━━━ Provided passage

MyoSymposium @Neurips'25

Summary: 

Achieving human-level speed and performance in robotics remains a grand challenge. In our lab at Google DeepMind, we've developed a robot agent capable of playing competitive table tennis against human opponents.

While our initial systems mastered cooperative rallies, the transition to competitive, adversarial play required a fundamental shift in our approach. In this talk, I will briefly overview the project's journey but will focus specifically on the key innovations and lessons learned that enabled this leap from cooperation to competition.

I will detail the main changes to our deep reinforcement learning policy architecture, sim2real pipeline, and real-time adaptation recipe that were necessary to win points. These changes allowed our agent to win 45% of matches against a range of human players. I will conclude by summarizing the core takeaways for designing athletic intelligent systems and for the future of dexterous, real-time robotics at large.

Bio:

Pannag Sanketi (Linked-In, X) is a Senior Staff Engineer and Tech-Lead Manager on the Robotics team at Google DeepMind in Mountain View, California. His research focuses on the intersection of robotics, optimal control, and deep learning. Over the last seven years, he has led high-impact projects in robot learning, including X-Embodied foundation models (Open XE / RT-X) and agile robots capable of playing table tennis and catching objects.

His research, published at top conferences like CoRL, ICRA, NeurIps, RSS, IROS, L4DC. His Open XE / RT-X work received the Best Conference Paper award at ICRA 2024, the Robo-DM paper received the Best Robot Learning Paper award at ICRA 2025 and the table tennis project was a finalist for the Best Robot Learning Paper award at ICRA 2025. His work has been featured in major media outlets, including NBC, CBS, Wired, TechCrunch, and IEEE Spectrum.

Prior to his focus on robotics, Pannag was a Tech-Lead in the Android team for over seven years. There, he developed AI features for core products (Camera, Photos, Pixel Watch) and founded MLKit, one of Google's largest on-device machine learning frameworks. His earlier career includes roles at sports-tech startups (SportVision, PixBlitz) and as a post-doctoral associate at the Smith-Kettlewell Eye Research Institute, where he developed computer vision algorithms to aid the visually impaired.

Pannag holds a PhD (2009) and MS (2005) in Nonlinear Control Systems from UC Berkeley, and a B.Tech in Mechanical Engineering from IIT-Madras (2003).

━━━━━━
━━━ Information given

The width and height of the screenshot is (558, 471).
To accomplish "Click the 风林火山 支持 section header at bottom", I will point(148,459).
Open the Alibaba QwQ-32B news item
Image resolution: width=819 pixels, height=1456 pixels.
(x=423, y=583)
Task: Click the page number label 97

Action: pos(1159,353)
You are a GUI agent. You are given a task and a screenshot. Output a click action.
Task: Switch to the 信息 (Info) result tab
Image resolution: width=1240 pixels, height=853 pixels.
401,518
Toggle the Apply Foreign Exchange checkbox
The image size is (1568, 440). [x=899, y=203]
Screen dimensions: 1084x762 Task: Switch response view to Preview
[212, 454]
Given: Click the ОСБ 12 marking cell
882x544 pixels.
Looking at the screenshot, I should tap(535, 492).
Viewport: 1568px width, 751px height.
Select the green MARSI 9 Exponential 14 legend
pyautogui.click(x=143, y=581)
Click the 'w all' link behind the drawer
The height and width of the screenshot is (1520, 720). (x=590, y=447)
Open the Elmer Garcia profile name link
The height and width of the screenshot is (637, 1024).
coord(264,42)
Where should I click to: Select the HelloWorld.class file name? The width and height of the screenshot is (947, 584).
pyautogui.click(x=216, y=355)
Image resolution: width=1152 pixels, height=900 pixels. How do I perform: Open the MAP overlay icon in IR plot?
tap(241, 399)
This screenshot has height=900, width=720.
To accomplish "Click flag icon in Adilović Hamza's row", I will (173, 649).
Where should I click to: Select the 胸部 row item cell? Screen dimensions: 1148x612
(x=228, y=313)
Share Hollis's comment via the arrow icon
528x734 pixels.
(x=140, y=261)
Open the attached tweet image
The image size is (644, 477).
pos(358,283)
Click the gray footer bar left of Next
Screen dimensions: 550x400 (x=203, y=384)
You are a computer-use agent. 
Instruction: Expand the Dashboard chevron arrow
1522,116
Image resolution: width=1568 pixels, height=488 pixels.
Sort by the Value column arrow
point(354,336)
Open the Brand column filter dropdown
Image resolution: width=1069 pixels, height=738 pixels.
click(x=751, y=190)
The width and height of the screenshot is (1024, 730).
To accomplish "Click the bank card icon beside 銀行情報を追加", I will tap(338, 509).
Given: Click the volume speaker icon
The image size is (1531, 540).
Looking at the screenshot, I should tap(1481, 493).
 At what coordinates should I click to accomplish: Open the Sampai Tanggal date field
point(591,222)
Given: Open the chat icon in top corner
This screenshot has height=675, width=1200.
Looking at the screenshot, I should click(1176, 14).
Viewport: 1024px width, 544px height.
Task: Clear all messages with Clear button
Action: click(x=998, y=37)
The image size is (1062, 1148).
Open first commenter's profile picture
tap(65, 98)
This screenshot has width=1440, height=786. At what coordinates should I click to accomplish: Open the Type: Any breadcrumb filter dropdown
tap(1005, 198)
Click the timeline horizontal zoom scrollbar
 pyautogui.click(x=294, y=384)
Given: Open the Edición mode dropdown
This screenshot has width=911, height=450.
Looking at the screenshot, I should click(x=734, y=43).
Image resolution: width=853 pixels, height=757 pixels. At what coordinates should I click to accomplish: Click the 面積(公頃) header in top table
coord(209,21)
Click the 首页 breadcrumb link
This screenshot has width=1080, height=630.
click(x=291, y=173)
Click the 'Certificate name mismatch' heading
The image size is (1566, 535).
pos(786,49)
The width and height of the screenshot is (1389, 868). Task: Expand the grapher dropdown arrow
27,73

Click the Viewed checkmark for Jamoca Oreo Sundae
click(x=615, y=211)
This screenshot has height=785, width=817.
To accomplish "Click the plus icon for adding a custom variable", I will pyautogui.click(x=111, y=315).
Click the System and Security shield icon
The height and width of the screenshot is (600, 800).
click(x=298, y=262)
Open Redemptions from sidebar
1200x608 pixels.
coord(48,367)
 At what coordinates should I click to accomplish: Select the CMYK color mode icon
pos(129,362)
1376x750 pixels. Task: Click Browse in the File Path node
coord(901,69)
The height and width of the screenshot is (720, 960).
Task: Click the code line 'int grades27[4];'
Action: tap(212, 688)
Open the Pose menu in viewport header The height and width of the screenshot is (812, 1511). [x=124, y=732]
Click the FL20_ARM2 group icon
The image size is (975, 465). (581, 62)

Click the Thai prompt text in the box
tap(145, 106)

━━━━━━

## What needs to be done
Please answer these questions from the talk page above:
1. What percentage of matches did the table tennis agent win against human players?
2. Which on-device machine learning framework did Pannag Sanketi found while on the Android team?
3. Where and in what year did he earn his B.Tech?

## Answer for the task
1. 45%
2. MLKit
3. IIT-Madras, 2003